我故意装作很慌张的样子,语气急切地问:“嫂子?你怎么了?别哭啊?出什么事了?
你在哪里?是不是林舟欺负你了?”沈知夏哭了半天,才断断续续地,把事情的经过,
跟我说了一遍。她说完之后,又开始哭,问我:“陈砚,他怎么能这么对我?七年啊,
我们在一起七年了,他怎么能这么对我?”“这个混蛋!”我在电话里,
装作怒不可遏的样子,狠狠地骂了一句,“嫂子,你别哭,你在家等着我,我现在就过去!
你放心,我肯定给你讨个说法!”挂了电话,我抓起车钥匙,一路飙车,
赶到了他们住的小区。开门的是沈知夏,她眼睛肿得像核桃,脸色惨白,头发乱糟糟的,
身上还穿着那件准备给林舟惊喜的白色连衣裙,上面沾了不少泪痕,看起来狼狈又可怜。
看到我的那一刻,她再也撑不住了,扑到我怀里,放声大哭。我僵了一下,随即伸手,
轻轻抱住了她,拍着她的背,轻声安慰着:“没事了,没事了,我来了。

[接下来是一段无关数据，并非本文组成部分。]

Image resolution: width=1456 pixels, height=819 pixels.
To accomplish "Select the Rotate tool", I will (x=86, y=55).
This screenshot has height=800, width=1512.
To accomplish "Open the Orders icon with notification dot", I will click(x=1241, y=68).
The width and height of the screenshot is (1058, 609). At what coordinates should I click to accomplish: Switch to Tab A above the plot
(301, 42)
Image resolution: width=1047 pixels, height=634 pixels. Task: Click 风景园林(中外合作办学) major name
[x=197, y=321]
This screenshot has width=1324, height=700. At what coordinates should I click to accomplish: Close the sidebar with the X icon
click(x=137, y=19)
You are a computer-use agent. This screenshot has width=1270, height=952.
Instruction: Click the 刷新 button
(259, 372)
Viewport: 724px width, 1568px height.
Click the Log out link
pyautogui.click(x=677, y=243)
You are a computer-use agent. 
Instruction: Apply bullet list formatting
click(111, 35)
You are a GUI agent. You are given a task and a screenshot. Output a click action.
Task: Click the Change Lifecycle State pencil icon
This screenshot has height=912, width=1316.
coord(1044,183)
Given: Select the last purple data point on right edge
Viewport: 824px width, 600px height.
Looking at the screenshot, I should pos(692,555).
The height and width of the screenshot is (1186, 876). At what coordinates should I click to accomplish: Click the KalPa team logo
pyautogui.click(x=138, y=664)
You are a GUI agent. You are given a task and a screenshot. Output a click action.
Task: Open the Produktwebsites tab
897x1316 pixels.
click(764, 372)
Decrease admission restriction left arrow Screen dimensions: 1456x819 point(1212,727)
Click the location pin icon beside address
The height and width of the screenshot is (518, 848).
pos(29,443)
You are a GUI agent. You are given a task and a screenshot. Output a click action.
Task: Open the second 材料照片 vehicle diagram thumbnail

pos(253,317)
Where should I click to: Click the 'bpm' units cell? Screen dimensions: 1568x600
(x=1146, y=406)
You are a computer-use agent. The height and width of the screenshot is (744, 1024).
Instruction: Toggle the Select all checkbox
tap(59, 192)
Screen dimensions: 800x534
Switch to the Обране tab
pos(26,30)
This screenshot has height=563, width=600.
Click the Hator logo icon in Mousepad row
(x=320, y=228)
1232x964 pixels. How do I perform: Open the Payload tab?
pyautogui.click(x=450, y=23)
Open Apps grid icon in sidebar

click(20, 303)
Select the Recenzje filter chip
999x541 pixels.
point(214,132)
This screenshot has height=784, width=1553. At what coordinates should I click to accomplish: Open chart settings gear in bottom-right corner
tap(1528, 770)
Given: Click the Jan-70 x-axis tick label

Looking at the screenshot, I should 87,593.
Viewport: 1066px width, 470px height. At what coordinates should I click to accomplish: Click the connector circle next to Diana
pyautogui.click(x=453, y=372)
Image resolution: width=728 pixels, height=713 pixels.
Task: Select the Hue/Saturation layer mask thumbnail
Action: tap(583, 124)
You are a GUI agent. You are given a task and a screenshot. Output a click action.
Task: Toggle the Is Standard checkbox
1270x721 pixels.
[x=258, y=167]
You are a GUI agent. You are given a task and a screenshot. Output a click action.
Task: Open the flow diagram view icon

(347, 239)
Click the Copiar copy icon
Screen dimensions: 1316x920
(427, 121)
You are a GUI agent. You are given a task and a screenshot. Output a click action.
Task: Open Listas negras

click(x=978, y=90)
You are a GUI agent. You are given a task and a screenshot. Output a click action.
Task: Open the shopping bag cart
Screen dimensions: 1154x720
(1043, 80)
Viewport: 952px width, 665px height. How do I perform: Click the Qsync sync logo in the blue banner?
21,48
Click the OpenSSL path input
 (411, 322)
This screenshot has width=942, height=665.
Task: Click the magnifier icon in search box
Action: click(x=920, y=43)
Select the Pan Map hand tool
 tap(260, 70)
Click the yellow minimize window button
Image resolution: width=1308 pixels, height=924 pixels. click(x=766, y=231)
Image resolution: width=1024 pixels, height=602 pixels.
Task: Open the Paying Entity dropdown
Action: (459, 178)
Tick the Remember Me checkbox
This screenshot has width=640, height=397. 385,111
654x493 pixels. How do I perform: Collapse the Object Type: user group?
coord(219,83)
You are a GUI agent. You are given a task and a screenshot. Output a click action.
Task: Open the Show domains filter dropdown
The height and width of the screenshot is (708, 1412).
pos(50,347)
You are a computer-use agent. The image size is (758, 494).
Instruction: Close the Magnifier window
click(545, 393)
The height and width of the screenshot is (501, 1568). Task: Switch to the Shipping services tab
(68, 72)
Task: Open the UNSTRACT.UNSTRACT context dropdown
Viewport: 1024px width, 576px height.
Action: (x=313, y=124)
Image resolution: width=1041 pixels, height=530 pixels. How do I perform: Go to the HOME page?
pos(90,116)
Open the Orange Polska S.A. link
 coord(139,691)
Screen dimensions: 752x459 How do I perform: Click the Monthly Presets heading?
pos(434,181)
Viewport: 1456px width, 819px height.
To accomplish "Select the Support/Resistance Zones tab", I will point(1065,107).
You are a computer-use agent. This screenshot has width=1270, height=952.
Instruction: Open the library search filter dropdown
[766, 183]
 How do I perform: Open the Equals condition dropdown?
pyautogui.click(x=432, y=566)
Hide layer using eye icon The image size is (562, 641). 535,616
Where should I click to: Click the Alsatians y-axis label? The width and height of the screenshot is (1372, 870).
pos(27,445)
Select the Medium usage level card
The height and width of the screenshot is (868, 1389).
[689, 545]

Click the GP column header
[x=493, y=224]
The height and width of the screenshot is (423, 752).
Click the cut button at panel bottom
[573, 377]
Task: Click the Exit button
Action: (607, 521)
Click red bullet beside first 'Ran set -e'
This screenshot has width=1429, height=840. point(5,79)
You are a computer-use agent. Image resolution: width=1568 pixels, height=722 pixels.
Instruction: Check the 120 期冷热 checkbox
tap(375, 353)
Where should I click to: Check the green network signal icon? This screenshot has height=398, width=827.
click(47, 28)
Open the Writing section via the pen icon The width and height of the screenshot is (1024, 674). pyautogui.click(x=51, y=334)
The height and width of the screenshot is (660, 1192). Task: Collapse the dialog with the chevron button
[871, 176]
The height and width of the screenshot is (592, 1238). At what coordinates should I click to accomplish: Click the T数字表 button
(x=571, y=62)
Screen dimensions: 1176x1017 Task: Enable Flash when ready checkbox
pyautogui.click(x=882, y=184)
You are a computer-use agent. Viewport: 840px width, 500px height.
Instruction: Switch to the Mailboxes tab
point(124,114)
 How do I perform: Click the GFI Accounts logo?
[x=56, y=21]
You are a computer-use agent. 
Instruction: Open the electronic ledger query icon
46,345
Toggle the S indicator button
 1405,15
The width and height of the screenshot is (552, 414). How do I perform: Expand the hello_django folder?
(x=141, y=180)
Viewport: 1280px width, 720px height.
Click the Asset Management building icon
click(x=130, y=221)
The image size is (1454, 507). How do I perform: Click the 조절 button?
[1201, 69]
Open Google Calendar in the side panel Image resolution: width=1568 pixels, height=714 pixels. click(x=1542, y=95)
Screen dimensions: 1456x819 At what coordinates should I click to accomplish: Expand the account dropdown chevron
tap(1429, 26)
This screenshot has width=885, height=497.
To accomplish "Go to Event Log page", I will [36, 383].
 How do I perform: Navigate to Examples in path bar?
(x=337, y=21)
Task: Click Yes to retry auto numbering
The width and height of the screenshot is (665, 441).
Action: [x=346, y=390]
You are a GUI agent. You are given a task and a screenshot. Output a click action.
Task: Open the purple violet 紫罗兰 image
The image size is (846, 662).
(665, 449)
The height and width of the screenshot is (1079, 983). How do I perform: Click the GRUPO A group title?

别哭了,
哭坏了身子,不值得。”她的身体很软,很轻,在我怀里哭得浑身发抖,
像一只受了伤的小猫。我能闻到她身上淡淡的栀子花香,混合着眼泪的咸味,
钻到我的鼻子里,让我的心脏,跳得飞快。这是我第一次,这么近距离地抱着她。
这个我放在心尖上,惦记了很多年的女孩,此刻,就在我的怀里,依赖着我,信任着我。
我抱着她,心里暗暗发誓,这一次,我再也不会放手了。我扶着她,走到客厅里坐下,
给她倒了一杯温水,又去厨房,给她煮了一碗红糖姜茶。她坐在沙发上,抱着膝盖,
安安静静地掉眼泪,看着满地的狼藉,桌子上凉透了的蛋糕,眼神空洞。我把姜茶递给她,
坐在她身边,陪着她,听她断断续续地,讲他们这七年的感情,讲她的付出,她的委屈,
她的期待,还有她的绝望。她说,她十七岁就跟林舟在一起了,那时候林舟很穷,
连一顿像样的饭都请不起,她就陪着他,吃路边摊,吃泡面,从来没嫌弃过他。她说,
林舟创业失败,欠了一屁股债,是她把自己攒了很多年的学费和生活费,全部拿出来,
帮他还了债,陪着他熬了过来。她说,她为了他,放弃了出国深造的机会,
放弃了更好的工作,留在这座陌生的城市,只为了陪在他身边。她说,她以为,
只要她掏心掏肺地对他好,他总会珍惜的。可到头来,她只感动了自己。她说着说着,
又开始哭,哭得喘不上气。我坐在她身边,安安静静地听着,时不时给她递一张纸巾,
替她骂林舟几句,骂他不是东西,骂他狼心狗肺,辜负了她这么多年的感情。
我没有趁虚而入,说任何越界的话,只是安安静静地陪着她,做她最可靠的倾听者,
做她黑暗里的那束光。我知道,这个时候,任何的表白,任何的越界,都会让她产生防备。
我要做的,是一点点瓦解她的防备,让她彻底信任我,依赖我。天快亮的时候,林舟回来了。
他推开门,看到我坐在客厅里,沈知夏靠在沙发上,眼睛红肿,脸色惨白,瞬间就慌了,
连忙跑过来,想去拉沈知夏的手:“宝宝,你听我解释,昨天那个事,是个误会,
我跟她就是逢场作戏,我心里只有你……”“滚。”沈知夏猛地甩开他的手,声音沙哑,
却带着刺骨的寒意,“林舟,我们分手吧。”林舟的脸瞬间白了,
扑通一声跪在了沈知夏面前,开始扇自己的耳光,哭着求她原谅:“宝宝,我错了,
我真的错了!你再给我一次机会,我再也不敢了!我以后一定好好对你,再也不出去鬼混了!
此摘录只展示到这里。